### WORK ORDER 1
In the text about Parkal below, list every kind of activity the town is described as a hub for.
### WORK ORDER 2
Reproduce word for word the stretch of the Parkal text from "- • Total: 29,794" through "state of Telangana.".

- Parakala Location in Telangana, India Parakala Parakala (India)
- Country: India
- State: Telangana
- District: Hanumakonda district

Government
- • Body: Municipality

Area
- • Total: 16.13 km^{2} (6.23 sq mi)

Population (2011)
- • Total: 29,794
- • Density: 1,847/km^{2} (4,784/sq mi)

Languages
- • Official: Telugu
- Time zone: UTC+5:30 (IST)
- PIN: 506164
- Vehicle registration: TS 03

= Parkal =

Parkal is a town in Hanumakonda district of the Indian state of Telangana.

== Government and politics ==
Parkal is an Assembly constituency of Telangana Legislative Assembly, India. It is one of 12 constituencies in Warangal district. It is part of Warangal Lok Sabha constituency.

Parkal is a municipality, earlier it was Nagar Panchayat. Parkal Nagar Panchayat was constituted in 2011 and has 20 election wards. The jurisdiction of the civic body is spread over an area of 16.13 km2. It is also the place where Parkala Massacre of 1947 took place. Parkal is a hub for medical, business and agricultural activities. Place worth to visit in Parkal is Amaradhaamam, a monument build to commemorate martyr's of 1947 massacre.

### STORED DATA
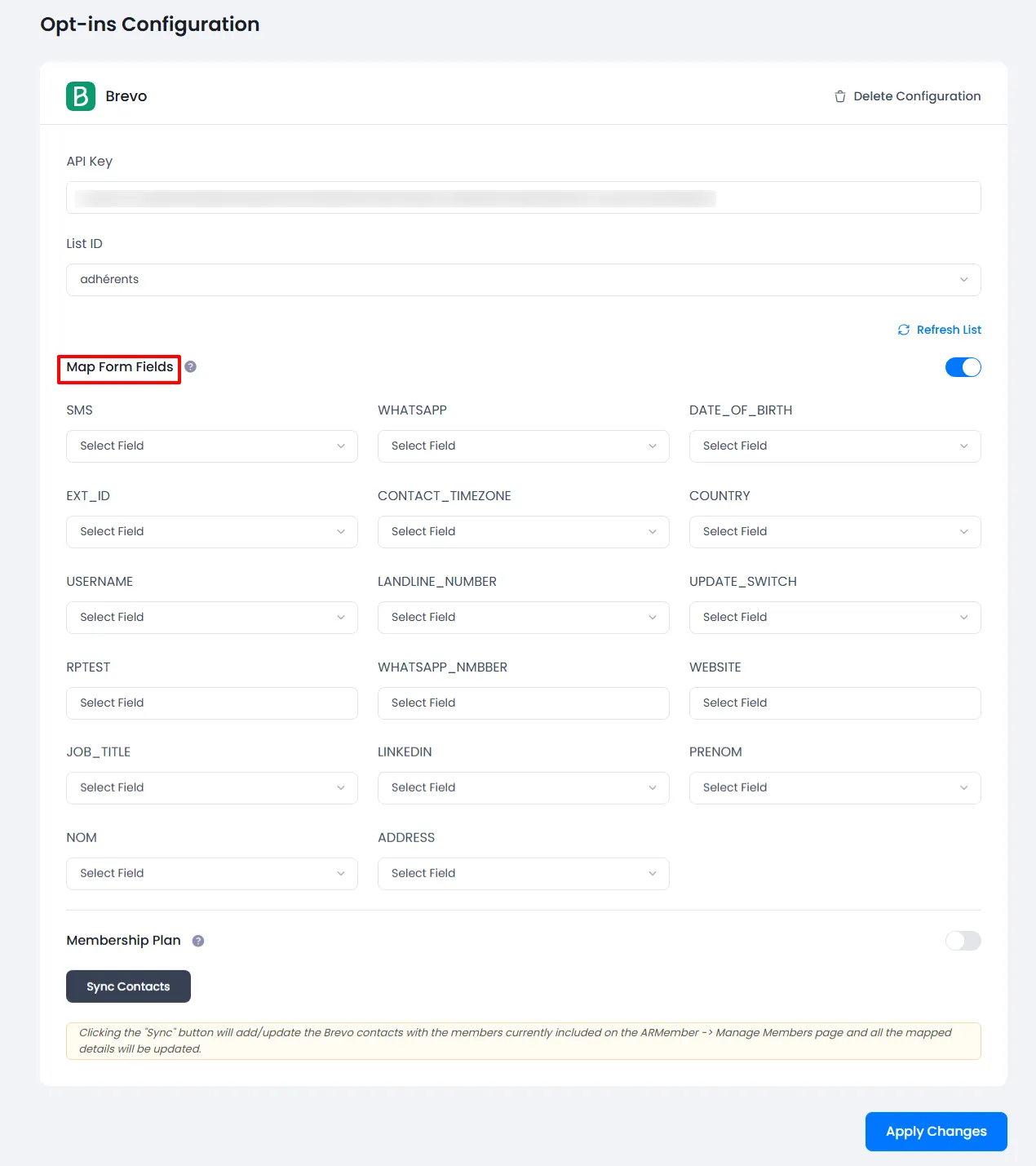Click the RPTEST Select Field box
Image resolution: width=1036 pixels, height=1166 pixels.
tap(211, 703)
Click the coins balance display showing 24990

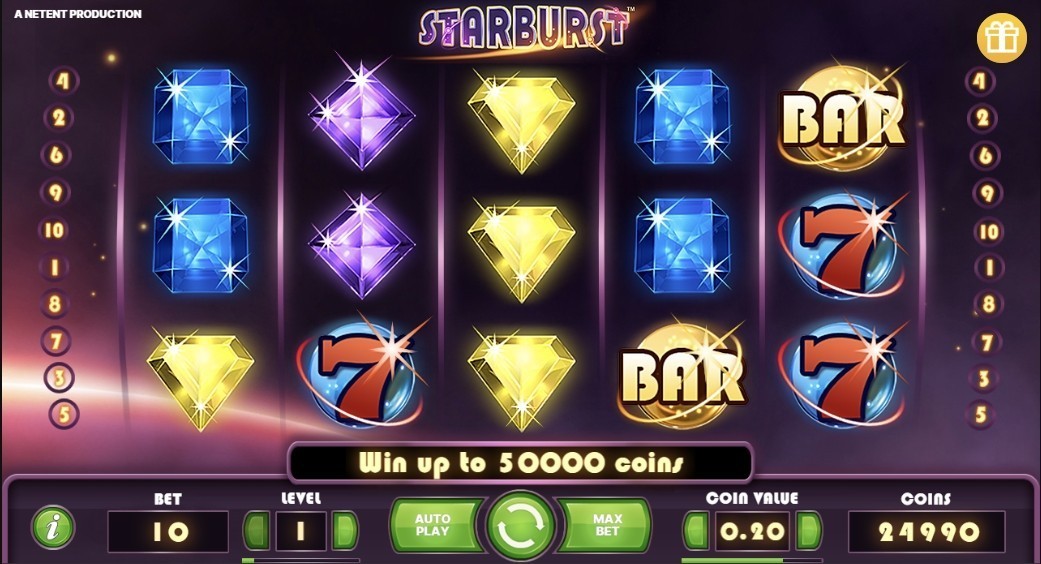(927, 531)
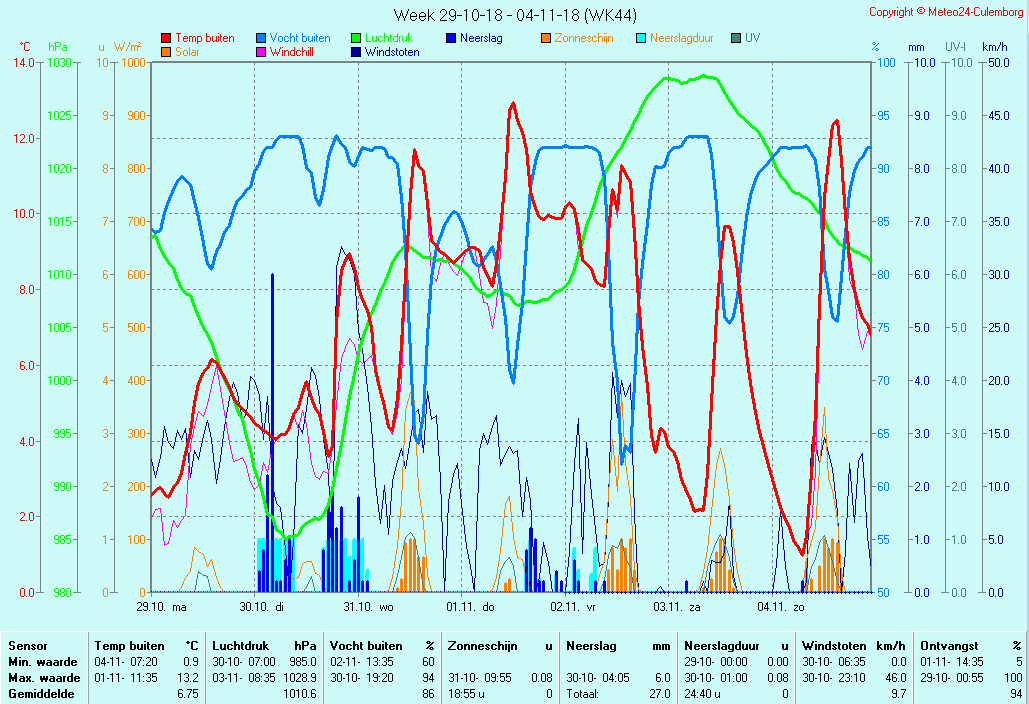This screenshot has height=704, width=1029.
Task: Click the blue Vocht buiten legend swatch
Action: (x=261, y=38)
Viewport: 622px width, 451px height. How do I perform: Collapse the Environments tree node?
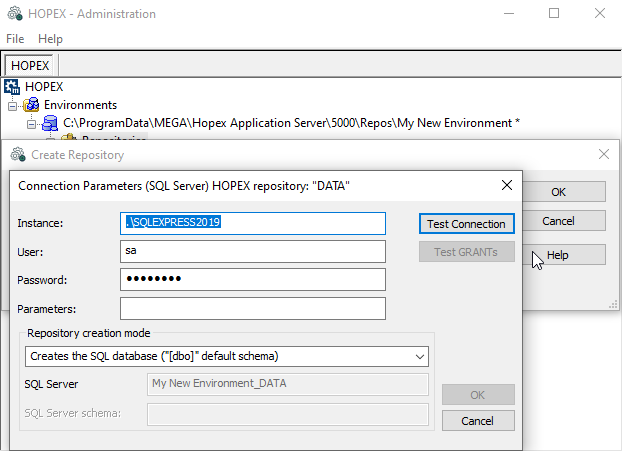13,105
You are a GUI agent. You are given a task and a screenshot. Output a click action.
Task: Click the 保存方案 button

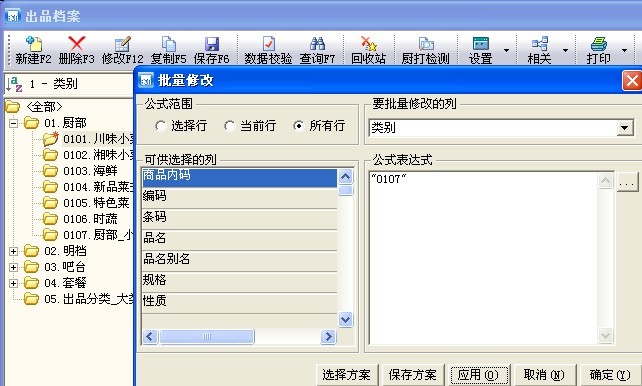click(412, 375)
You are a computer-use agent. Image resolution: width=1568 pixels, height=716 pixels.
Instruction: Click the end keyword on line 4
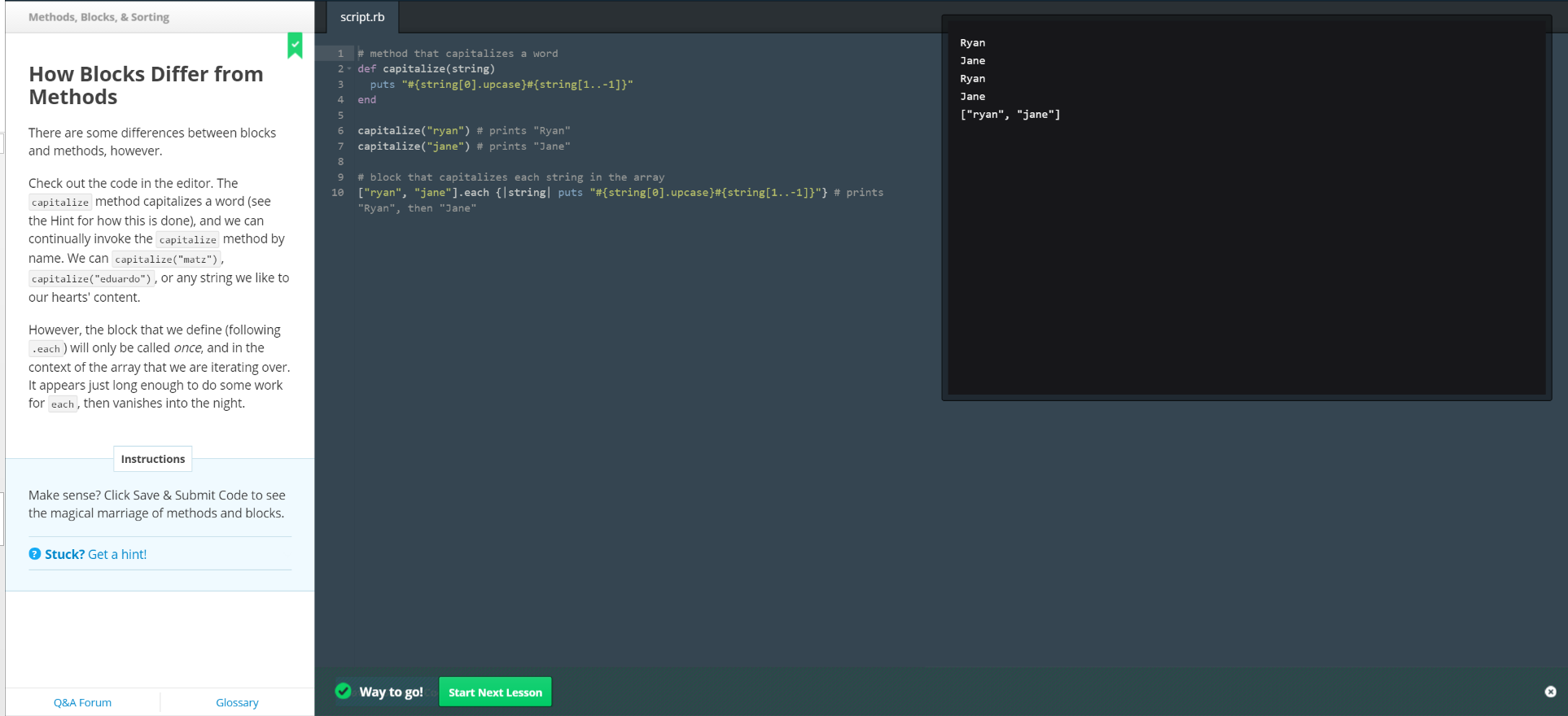367,100
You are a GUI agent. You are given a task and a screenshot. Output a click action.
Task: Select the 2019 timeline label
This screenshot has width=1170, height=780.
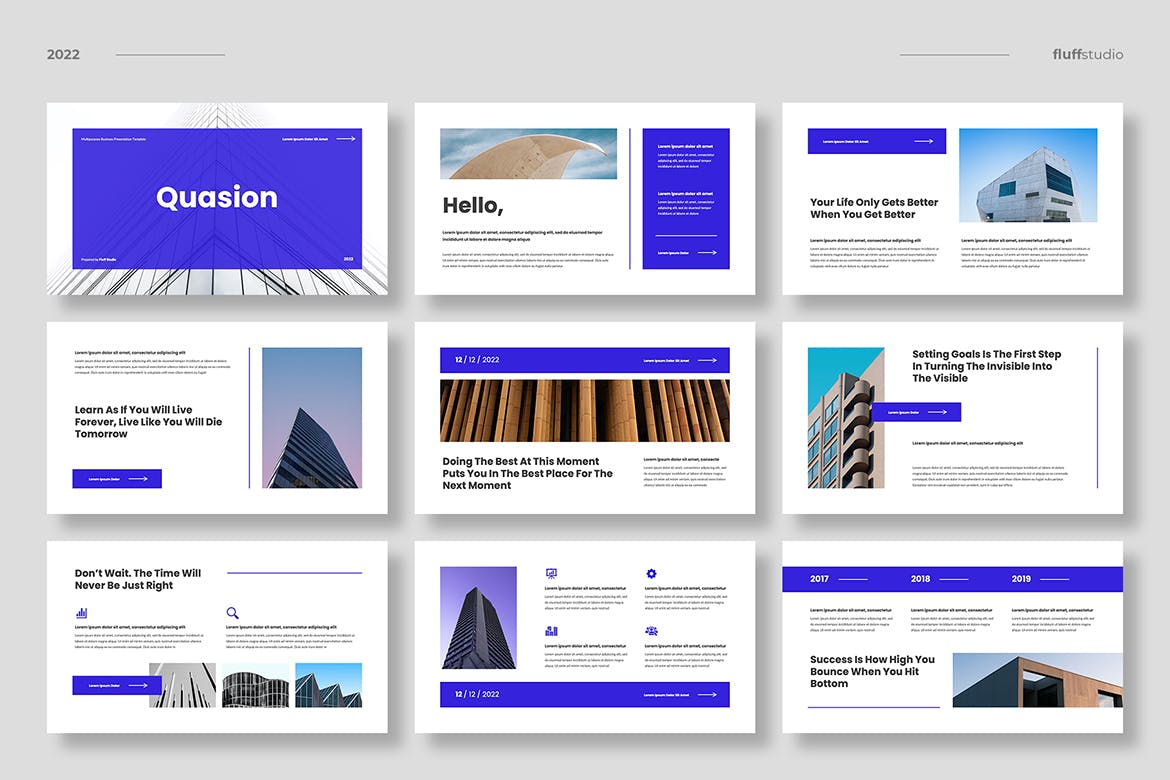tap(1021, 579)
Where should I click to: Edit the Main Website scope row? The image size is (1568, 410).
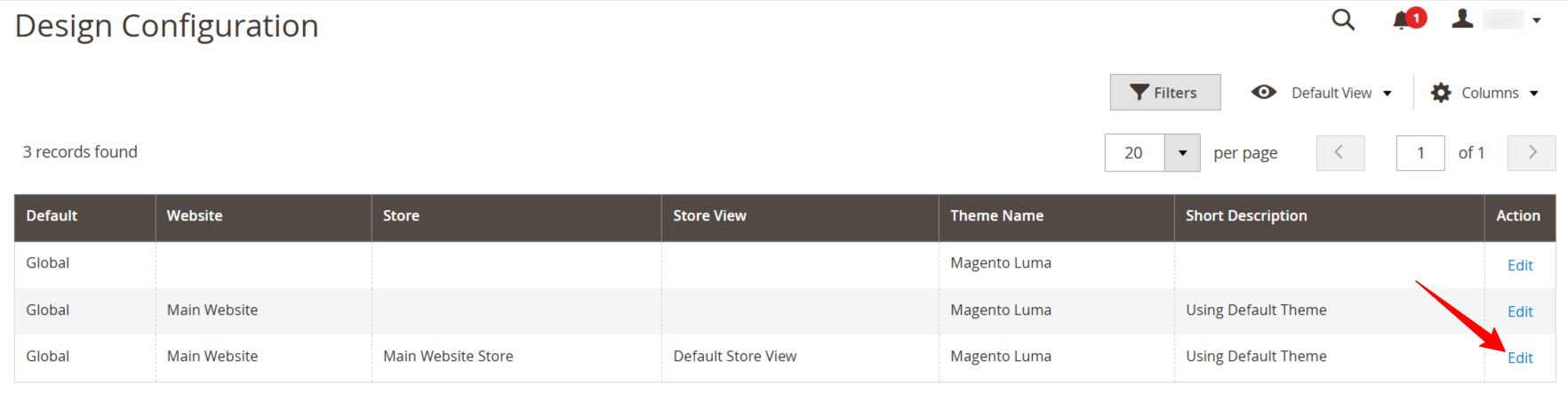coord(1520,311)
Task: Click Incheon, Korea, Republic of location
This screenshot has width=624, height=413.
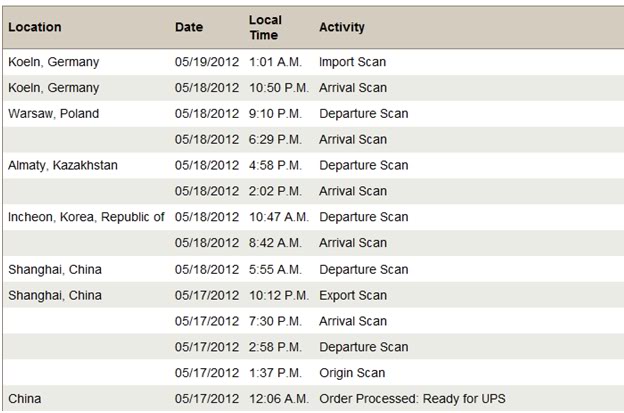Action: click(x=86, y=217)
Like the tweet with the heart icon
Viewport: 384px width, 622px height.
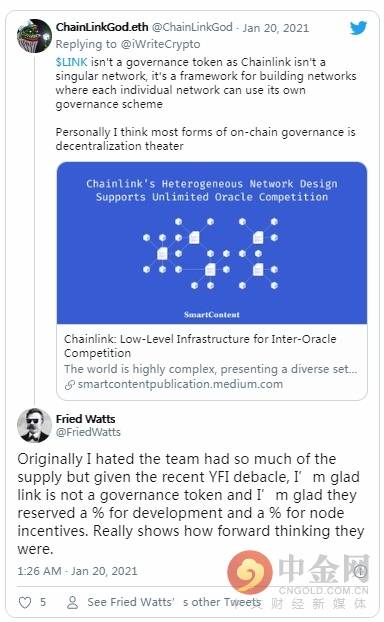coord(25,603)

### WRITTEN SOLUTION 1
Parkal is described as a hub for medical, business and agricultural activities.

### WRITTEN SOLUTION 2
- • Total: 29,794
- • Density: 1,847/km^{2} (4,784/sq mi)

Languages
- • Official: Telugu
- Time zone: UTC+5:30 (IST)
- PIN: 506164
- Vehicle registration: TS 03

= Parkal =

Parkal is a town in Hanumakonda district of the Indian state of Telangana.